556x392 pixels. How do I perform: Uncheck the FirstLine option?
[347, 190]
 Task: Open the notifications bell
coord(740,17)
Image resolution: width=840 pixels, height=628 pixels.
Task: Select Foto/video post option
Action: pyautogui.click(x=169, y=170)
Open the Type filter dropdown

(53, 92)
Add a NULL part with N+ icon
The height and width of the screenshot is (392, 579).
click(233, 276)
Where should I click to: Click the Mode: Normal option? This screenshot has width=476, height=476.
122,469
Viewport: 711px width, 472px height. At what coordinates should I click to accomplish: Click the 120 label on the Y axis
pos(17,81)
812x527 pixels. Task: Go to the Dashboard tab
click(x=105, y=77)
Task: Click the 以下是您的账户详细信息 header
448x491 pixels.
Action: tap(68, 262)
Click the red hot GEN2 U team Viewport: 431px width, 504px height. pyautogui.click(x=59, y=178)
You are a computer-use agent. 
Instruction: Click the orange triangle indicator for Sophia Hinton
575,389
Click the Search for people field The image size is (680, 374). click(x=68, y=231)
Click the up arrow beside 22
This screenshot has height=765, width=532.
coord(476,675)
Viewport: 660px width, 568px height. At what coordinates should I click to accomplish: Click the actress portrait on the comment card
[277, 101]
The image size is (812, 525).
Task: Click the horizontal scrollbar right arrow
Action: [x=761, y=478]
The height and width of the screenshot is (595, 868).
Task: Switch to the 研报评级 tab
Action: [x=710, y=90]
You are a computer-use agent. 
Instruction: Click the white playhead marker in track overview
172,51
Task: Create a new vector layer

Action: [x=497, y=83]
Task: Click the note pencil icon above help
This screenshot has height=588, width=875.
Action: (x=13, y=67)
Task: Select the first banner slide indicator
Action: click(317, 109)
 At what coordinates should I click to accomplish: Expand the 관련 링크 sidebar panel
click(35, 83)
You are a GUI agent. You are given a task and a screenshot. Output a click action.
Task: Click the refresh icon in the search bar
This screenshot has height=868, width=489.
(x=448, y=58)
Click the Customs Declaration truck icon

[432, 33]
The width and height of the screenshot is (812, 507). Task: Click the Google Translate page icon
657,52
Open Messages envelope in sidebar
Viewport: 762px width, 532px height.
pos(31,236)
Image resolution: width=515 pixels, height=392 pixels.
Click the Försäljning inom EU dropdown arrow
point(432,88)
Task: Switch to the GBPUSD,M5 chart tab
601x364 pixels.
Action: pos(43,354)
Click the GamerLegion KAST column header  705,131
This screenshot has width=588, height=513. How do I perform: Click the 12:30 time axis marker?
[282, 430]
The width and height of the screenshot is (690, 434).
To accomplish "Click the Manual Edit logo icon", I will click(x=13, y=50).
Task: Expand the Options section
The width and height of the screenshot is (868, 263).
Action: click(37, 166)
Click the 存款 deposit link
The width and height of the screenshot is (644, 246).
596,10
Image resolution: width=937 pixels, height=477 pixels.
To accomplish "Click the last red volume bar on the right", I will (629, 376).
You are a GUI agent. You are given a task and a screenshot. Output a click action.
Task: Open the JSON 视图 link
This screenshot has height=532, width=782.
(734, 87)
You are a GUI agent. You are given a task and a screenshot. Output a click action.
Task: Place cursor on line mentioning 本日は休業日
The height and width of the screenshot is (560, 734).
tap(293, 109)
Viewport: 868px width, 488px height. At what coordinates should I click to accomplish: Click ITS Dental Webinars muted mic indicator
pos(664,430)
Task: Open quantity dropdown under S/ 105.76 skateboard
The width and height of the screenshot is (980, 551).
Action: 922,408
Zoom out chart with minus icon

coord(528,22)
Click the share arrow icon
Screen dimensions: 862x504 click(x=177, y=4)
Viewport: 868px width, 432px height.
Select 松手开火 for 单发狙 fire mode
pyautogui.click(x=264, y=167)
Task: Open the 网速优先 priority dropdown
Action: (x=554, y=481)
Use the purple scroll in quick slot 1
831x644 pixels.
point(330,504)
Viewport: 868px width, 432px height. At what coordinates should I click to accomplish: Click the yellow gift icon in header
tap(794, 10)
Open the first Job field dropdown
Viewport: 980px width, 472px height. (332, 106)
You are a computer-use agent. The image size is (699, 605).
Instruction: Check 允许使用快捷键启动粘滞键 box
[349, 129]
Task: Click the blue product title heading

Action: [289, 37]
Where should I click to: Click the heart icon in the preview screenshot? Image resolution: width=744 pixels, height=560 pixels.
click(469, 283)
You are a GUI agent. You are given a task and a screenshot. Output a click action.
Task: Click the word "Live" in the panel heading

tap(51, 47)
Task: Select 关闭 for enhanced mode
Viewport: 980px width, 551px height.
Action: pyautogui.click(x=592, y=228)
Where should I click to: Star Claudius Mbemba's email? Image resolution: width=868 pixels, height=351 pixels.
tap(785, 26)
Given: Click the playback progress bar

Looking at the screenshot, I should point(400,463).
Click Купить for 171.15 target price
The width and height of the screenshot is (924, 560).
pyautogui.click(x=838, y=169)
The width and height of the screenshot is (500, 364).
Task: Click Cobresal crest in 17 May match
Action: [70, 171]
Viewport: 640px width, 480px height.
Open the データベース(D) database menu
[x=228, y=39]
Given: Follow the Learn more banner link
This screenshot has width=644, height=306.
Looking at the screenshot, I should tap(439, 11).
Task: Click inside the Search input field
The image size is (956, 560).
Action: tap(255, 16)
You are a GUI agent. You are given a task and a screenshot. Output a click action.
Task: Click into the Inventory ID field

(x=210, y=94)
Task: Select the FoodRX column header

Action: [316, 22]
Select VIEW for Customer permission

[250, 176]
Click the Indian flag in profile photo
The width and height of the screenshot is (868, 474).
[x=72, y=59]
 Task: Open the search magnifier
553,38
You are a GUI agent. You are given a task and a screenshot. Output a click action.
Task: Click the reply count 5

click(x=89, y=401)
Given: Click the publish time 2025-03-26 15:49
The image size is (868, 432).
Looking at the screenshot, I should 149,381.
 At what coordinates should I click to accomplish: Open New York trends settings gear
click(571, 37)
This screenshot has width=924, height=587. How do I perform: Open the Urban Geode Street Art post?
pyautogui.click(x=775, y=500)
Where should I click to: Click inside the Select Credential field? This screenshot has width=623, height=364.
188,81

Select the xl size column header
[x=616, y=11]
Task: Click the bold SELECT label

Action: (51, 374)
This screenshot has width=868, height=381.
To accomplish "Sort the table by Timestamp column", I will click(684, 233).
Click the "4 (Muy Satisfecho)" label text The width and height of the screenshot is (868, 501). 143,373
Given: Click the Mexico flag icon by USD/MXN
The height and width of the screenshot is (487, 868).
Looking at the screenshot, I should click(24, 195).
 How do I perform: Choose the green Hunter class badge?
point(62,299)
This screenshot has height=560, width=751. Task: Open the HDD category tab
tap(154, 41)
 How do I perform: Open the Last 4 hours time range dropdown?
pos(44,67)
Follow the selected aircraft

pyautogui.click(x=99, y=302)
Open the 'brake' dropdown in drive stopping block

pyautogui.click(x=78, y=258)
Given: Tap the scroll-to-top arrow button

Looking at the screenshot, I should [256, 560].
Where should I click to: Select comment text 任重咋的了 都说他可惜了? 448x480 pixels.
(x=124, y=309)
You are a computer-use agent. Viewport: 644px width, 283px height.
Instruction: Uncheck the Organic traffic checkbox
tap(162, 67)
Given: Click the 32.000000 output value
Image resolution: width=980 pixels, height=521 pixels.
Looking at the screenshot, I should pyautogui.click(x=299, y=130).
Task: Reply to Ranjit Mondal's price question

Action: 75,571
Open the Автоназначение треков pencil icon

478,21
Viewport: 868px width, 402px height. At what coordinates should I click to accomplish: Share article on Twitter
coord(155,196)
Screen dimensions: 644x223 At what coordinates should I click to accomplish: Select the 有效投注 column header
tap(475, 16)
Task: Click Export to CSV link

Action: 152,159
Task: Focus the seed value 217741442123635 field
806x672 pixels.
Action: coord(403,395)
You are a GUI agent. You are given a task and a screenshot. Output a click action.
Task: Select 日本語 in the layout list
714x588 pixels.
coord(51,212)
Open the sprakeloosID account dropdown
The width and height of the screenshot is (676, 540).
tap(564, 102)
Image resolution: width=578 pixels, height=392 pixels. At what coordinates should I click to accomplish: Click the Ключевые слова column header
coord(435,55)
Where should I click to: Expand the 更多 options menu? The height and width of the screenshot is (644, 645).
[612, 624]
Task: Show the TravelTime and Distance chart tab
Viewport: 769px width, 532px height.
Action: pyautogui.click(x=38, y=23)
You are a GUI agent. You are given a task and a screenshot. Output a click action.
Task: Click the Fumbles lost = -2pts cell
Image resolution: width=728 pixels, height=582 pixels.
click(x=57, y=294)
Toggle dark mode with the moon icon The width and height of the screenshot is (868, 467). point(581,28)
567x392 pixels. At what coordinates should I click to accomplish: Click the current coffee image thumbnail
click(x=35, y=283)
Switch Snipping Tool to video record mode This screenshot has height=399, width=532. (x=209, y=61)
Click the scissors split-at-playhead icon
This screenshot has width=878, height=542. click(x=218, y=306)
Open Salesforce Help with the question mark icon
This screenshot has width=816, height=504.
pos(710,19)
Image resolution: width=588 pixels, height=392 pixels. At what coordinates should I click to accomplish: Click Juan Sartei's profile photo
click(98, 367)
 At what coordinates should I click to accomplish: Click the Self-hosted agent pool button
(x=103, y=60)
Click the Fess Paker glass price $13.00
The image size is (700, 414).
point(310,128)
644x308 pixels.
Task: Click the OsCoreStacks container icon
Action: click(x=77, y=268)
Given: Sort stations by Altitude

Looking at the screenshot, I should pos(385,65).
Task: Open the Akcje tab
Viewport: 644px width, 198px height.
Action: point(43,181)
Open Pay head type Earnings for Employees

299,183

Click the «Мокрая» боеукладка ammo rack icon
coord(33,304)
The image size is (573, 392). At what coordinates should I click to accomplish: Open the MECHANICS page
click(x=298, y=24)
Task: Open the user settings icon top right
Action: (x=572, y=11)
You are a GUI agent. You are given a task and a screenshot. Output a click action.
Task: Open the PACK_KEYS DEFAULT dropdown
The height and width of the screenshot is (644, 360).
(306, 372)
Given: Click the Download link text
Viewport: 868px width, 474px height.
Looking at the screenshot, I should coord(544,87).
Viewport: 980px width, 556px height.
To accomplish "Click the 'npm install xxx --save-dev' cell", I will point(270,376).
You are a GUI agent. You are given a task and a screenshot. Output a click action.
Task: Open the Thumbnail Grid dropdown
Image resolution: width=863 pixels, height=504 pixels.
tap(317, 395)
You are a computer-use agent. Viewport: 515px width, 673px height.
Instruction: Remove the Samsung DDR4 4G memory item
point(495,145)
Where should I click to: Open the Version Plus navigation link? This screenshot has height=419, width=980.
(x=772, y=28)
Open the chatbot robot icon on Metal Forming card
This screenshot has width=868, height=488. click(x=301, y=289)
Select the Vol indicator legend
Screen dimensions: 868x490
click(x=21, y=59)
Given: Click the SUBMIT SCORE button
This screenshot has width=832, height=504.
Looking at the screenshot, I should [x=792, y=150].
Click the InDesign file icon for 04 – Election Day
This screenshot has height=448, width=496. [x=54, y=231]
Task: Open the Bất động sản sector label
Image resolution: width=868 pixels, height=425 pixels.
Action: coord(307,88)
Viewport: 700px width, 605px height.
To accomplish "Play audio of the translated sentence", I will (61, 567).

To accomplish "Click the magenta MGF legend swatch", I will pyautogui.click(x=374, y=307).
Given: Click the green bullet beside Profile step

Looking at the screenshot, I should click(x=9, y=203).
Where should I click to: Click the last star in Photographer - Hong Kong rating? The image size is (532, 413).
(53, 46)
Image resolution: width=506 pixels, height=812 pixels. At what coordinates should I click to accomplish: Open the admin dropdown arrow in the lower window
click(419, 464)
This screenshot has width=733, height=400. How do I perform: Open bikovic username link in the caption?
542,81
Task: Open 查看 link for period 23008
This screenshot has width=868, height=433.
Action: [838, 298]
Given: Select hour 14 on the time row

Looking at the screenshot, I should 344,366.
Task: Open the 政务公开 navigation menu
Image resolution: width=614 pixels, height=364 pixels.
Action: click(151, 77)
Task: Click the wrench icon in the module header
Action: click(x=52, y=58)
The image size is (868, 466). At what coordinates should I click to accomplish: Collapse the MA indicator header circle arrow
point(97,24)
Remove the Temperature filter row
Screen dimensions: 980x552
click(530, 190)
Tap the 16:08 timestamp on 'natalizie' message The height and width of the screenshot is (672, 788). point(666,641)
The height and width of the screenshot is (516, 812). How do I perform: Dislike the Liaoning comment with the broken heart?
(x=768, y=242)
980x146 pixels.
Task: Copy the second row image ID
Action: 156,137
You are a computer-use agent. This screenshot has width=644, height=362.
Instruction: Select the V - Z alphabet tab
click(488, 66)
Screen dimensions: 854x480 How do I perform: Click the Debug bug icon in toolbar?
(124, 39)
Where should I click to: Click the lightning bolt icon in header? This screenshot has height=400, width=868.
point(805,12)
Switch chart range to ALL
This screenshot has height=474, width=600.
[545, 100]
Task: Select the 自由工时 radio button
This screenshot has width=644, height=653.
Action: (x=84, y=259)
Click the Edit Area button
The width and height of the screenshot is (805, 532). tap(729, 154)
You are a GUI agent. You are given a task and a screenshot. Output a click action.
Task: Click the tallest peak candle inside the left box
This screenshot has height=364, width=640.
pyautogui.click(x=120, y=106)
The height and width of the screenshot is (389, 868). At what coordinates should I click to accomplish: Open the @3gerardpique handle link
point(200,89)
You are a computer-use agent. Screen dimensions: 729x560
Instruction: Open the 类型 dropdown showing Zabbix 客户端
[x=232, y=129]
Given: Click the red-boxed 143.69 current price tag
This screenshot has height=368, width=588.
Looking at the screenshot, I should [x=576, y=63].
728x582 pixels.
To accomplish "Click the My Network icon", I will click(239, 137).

* * * * * * *

** To do **
Reproduce verbatim the range of lines that opens the records and closes with the line containing "Task: Click the note pencil icon above help". Omit everything after it.

** Response to the task **
556x392 pixels. How do I perform: Uncheck the FirstLine option?
[347, 190]
 Task: Open the notifications bell
coord(740,17)
Image resolution: width=840 pixels, height=628 pixels.
Task: Select Foto/video post option
Action: pyautogui.click(x=169, y=170)
Open the Type filter dropdown

(53, 92)
Add a NULL part with N+ icon
The height and width of the screenshot is (392, 579).
click(233, 276)
Where should I click to: Click the Mode: Normal option? This screenshot has width=476, height=476.
122,469
Viewport: 711px width, 472px height. At what coordinates should I click to accomplish: Click the 120 label on the Y axis
pos(17,81)
812x527 pixels. Task: Go to the Dashboard tab
click(x=105, y=77)
Task: Click the 以下是您的账户详细信息 header
448x491 pixels.
Action: tap(68, 262)
Click the red hot GEN2 U team Viewport: 431px width, 504px height. pyautogui.click(x=59, y=178)
You are a computer-use agent. 
Instruction: Click the orange triangle indicator for Sophia Hinton
575,389
Click the Search for people field The image size is (680, 374). click(x=68, y=231)
Click the up arrow beside 22
This screenshot has height=765, width=532.
coord(476,675)
Viewport: 660px width, 568px height. At what coordinates should I click to accomplish: Click the actress portrait on the comment card
[277, 101]
The image size is (812, 525).
Task: Click the horizontal scrollbar right arrow
Action: [x=761, y=478]
The height and width of the screenshot is (595, 868).
Task: Switch to the 研报评级 tab
Action: [x=710, y=90]
You are a computer-use agent. 
Instruction: Click the white playhead marker in track overview
172,51
Task: Create a new vector layer

Action: [x=497, y=83]
Task: Click the note pencil icon above help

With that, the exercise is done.